| Qué hacer |
1. En la guía de observabilidad, ¿qué herramientas de código abierto (OSS) aparecen para el lineage?
2. Sigue escribiendo la guía de observabilidad desde su última línea.

| Fragmento proporcionado |
Guía 06 — Observability
5 pilares (Gartner 2025)
- Data quality: freshness, volume, schema, distribution, custom rules.
- Pipelines: runs, failures, duration anomalies, dependency lag.
- Infra / compute: Spark stage retries, OOM, executor lost, query latencies.
- Cost: $ por query, dataset, dominio, equipo.
- Usage: queries por usuario, hot datasets, deprecation candidates.
Selección de herramienta
| Necesidad |
OSS |
Enterprise |
| Quality checks por dataset |
Soda Core, Great Expectations, dbt tests |
Monte Carlo, Bigeye, Anomalo |
| Pipeline monitoring |
Airflow UI + Elementary |
Acceldata, Sifflet |
| Lineage |
OpenLineage + Marquez |
Atlan, Collibra (lineage incluido) |
| Anomaly detection |
Soda + Elementary metrics |
Monte Carlo Foundations |
| Cost observability |
OpenCost, Vantage OSS |
Vantage, Apptio, CloudHealth |
| Agentic remediation |
(build custom) |
Sifflet Sentinel, Acceldata Agents, Bigeye AI Trust |
Soda + Elementary (OSS stack)
Soda Cloud (free tier + paid)

| Una serie de registros |
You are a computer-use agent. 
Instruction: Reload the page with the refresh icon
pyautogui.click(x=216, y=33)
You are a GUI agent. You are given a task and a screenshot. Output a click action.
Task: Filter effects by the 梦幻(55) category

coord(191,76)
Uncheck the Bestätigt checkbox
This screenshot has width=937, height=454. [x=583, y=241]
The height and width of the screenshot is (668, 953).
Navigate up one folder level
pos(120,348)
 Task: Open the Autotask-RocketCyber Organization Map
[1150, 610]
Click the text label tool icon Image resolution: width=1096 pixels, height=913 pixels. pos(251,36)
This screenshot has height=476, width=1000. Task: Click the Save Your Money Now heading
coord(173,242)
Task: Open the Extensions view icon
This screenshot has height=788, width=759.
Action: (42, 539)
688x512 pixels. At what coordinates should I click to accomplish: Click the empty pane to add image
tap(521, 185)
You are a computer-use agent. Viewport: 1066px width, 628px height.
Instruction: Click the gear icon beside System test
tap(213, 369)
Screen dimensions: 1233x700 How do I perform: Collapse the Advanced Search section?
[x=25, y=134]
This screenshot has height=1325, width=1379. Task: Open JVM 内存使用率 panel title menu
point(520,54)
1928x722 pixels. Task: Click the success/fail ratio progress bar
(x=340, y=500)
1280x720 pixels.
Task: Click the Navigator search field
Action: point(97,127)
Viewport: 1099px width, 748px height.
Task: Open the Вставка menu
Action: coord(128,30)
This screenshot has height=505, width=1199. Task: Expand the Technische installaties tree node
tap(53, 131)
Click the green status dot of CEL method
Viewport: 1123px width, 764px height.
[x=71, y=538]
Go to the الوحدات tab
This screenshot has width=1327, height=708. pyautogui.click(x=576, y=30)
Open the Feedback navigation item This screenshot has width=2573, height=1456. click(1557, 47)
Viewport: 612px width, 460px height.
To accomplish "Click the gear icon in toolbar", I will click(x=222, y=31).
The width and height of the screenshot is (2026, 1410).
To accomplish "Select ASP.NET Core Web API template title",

| Respuestas |
1. OpenLineage + Marquez.

2.
soda scan -d trino \
-c soda/configuration.yml \
-srf soda/scan_results.json \
soda_checks/
Elementary (dbt-native)
pip install elementary-data dbt-trino
edr report --profile elementary
edr send-report --slack-token $SLACK_TOKEN --slack-channel-name data-alerts
Métricas y SLOs
| SLI |
SLO target |
Alert threshold |
| Freshness P95 dataset Gold |
<1h |
>30min over SLA |
| Pipeline success rate first try |
>95% |
<90% rolling 24h |
| Query P95 BI |
<5s |
>10s |
| Incident P0 MTTD |
<15min |
>30min |
| Incident P0 MTTR |
<2h |
>4h |
| Schema drift events / week |
0 |
>1 (P1) |
Dashboards Grafana
Dataset health
# Pipeline freshness lag (minutes)
max by (dataset) (
(time() - dataset_last_update_timestamp{tier="gold"}) / 60
)
# Volume anomaly
abs(
rate(rows_written{table="gold.fct_orders"}[1h])
- avg_over_time(rate(rows_written{table="gold.fct_orders"}[1h])[7d:1h])
) / avg_over_time(rate(rows_written{table="gold.fct_orders"}[1h])[7d:1h]) > 0.5
Cost overview
# Cost per domain per day
sum by (domain) (
data_compute_cost_usd_total{env="prod"}
)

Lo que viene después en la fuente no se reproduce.